The Fourth Amendment provides protection against unreasonable searches and seizures. To state a Fourth Amendment cause of action, Phelan must allege that the officers' conduct constituted a seizure and that the seizure was unreasonable. Kernats v. O'Sullivan, 35 F.3d 1171, 1177 (7th Cir. 1994). The Fourth Amendment protection against unreasonable seizures applies to state actors through the due process clause of the Fourteenth Amendment. Albright v. Oliver, 975 F.2d 343, 344-45 (7th Cir. 1992) (citing Mapp v. Ohio, 367 U.S. 643 (1961)) aff'd, 510 U.S. 266, (1994).

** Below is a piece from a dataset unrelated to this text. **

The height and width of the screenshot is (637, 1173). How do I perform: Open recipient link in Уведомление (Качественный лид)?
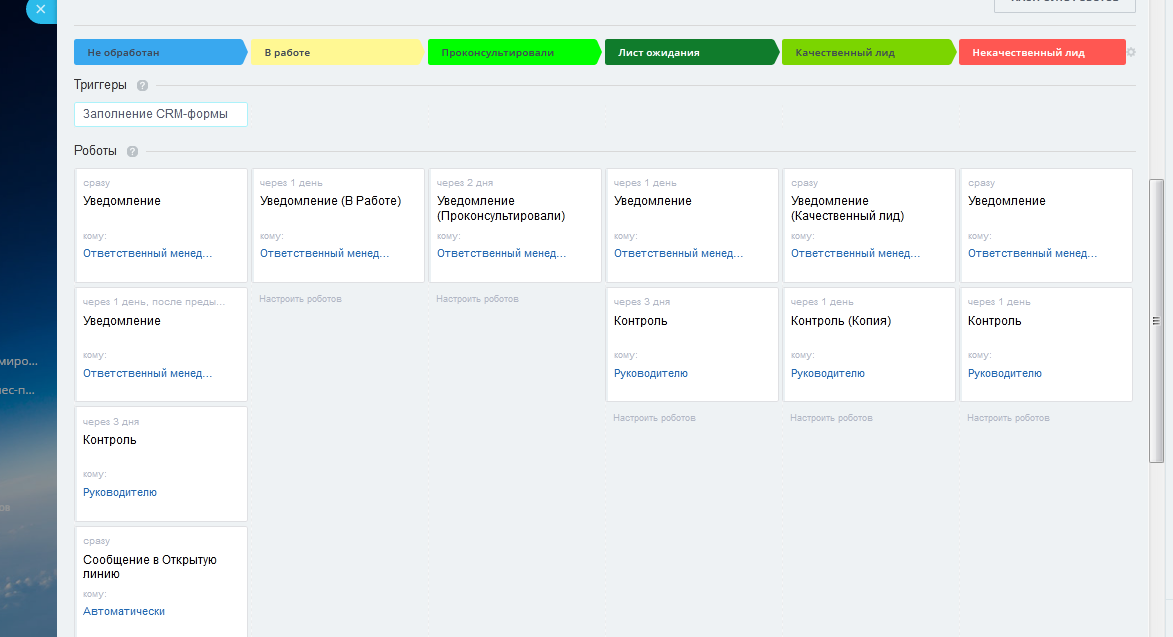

To prove false arrest, Phelan must show that he was unreasonably seized in violation of the Fourth Amendment. Palton v. Przbylski, 822 F.2d 697, 699 (7th Cir. 1987). In order to do this, Phelan must prove that the officers lacked probable cause. Jones v. Village of Villa Park, 815 F. Supp. 249, 253 (N.D.Ill. 1993). The existence of probable cause for arrest is an absolute bar to a § 1983 claim for false arrest.Simmons v. Pryor, 26 F.3d 650, 654 (7th Cir. 1993); Fernandez v. Perez, 937 F.2d 368, 371 (1991). "When the constitutional validity of an arrest is challenged, it is the function of a court to determine whether the facts available to the officers at the moment of the arrest would `warrant a man of reasonable caution in the belief' that an offense had been committed." Beck v. Ohio, 379 U.S. 89, 96 (1964). Probable cause can be found as a matter of law if the undisputed facts demonstrate that a reasonable jury could find only that the officer had probable cause to make an arrest. Jones v. Webb, 45 F.3d 178, 182 (7th Cir. 1995). The police have probable cause to arrest an individual when "the facts and circumstances within their knowledge and of which they [have] reasonably trustworthy information [are] sufficient to warrant a prudent [person] in believing that the [suspect] had committed or was committing an offense."Sheik-Abdi v. McClellan, 37 F.3d 1240, 1246 (7th Cir. 1994).

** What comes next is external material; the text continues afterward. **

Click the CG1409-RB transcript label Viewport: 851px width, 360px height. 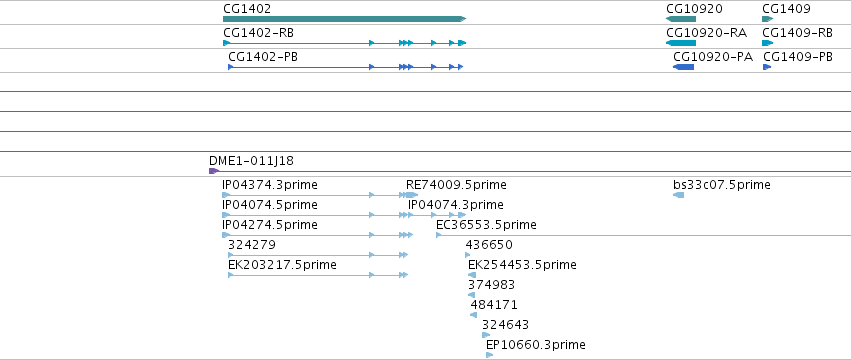click(x=797, y=33)
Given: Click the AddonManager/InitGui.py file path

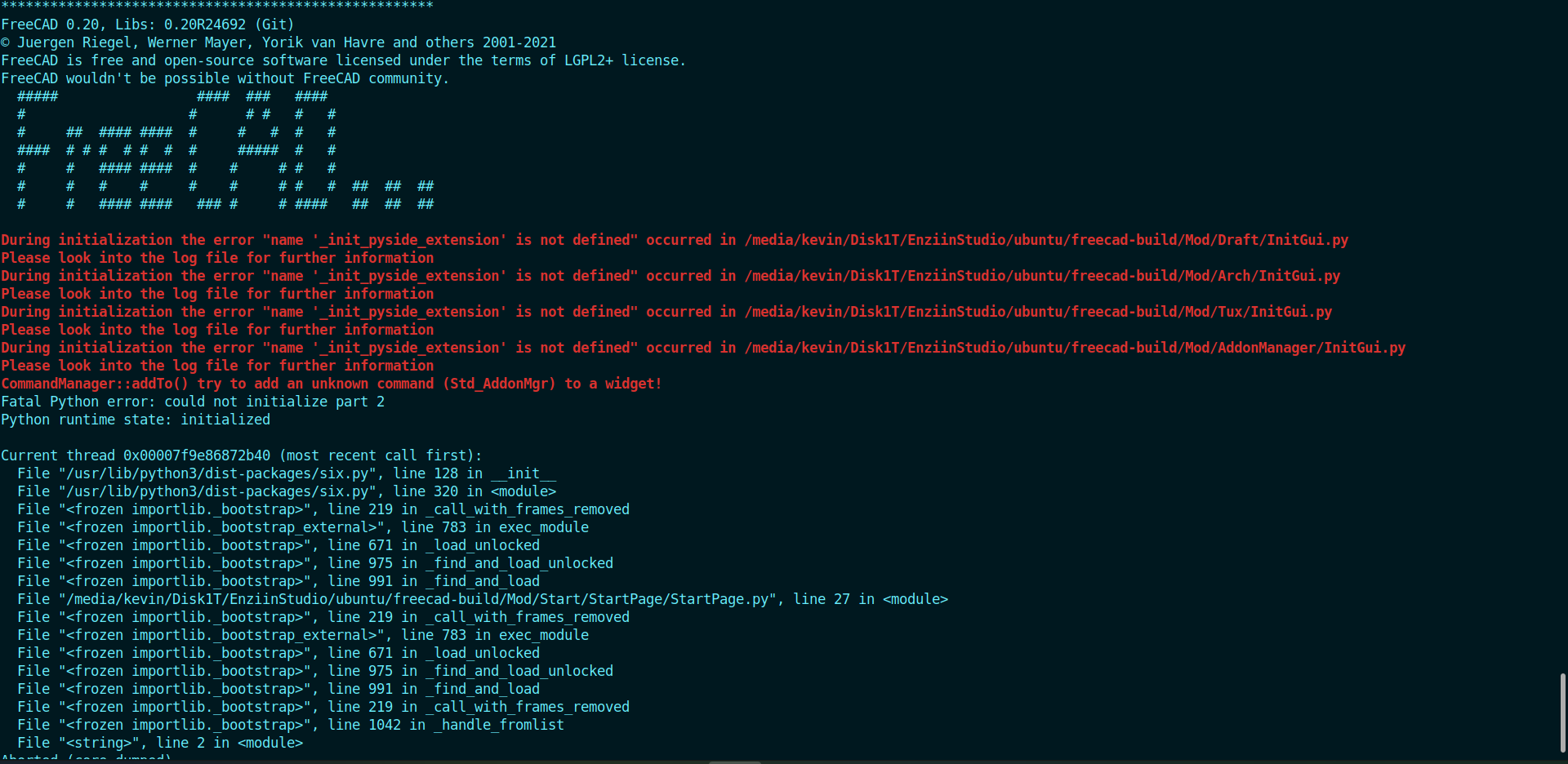Looking at the screenshot, I should 1074,348.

Setting aside all of the disputed facts and the occurrences after the time of arrest, the facts and circumstances within the knowledge of the officers prior to the arrest established probable cause for the arrest of Phelan. The critical facts before the officers at the time of the arrest were (1) the description of the car seen at the shooting; (2) the verbal physical description of the shooter; and (3) the photo lineup shown to Aranda. Although the officers were justified in considering these three facts in the aggregate, for the sake of clarity, we will analyze their validity separately.
There is some dispute over the description of the shooter's car, namely, whether it was described as having louvered vents on the hood and back window and whether the accents were described as gold or silver. However, there still remains a fairly detailed description of the car and a logical justification for connecting ownership to Phelan. First, it is undisputed that Officer Paladino was told by at least four separate witnesses that the shooter's car was black. Second, one of these witnesses further described the car as a Camaro IROC with a model year between 1988 and 1992. Third, another witness further described the car as a Chevy IROC with lettering on the door. Officer Paladino, possessing knowledge of these descriptions, came across a black IROC Camaro while investigating another crime. He inquired into who owned the car and was told it was Phelan. Furthermore, Phelan admits that at the time of the shooting he owned a 1989 black Chevy IROC with lettering on the side. Clearly, this information was sufficient to warrant a reasonable person in thinking that the owner of the car might have been involved in the Banuelos murder.
Officer Paladino also had a physical description of the shooter provided by Frazier during the initial investigation. The description was of a white male, 6 feet tall, 220 pounds, with long blond hair, standing outside a Chevy IROC. While Phelan argues that Frazier gave conflicting descriptions of the shooter and the car in his initial interview and in his trial testimony, all that is relevant in a probable cause analysis is the information Officer Paladino had prior to arrest. This relevant information is contained in Paladino's police report. Paladino made out a police report on March 24, 1994, two days after the shooting which reflected the above description from Frazier. It is settled law that the police may rely upon information provided by an ordinary citizen to establish probable cause to arrest. O'Mera v. City of Chicago, 1999 WL 1046409 at *9 (N.D.Ill. 1999); People v. Bean, 84 Ill.2d 64, 68-69 (Ill. 1981). There is no doubt that a reasonable officer with this description at his disposal could logically connect it to Phelan. At the time of the shooting, Phelan's hair was long in the back. He weighed between 200 and 220 pounds and was approximately 5 feet 11 inches tall. At the time Officer Paladino first saw Phelan in 1996, he was 5 feet 11 inches, weighed approximately 215 pounds and had light brown long hair (booking photograph of Plaintiff taken March 31, 1996). When Officer Paladino personally saw Phelan in 1996, he matched the description of the shooter in the Banuelos case. It was reasonable for him to infer a possible connection between Phelan and the shooting.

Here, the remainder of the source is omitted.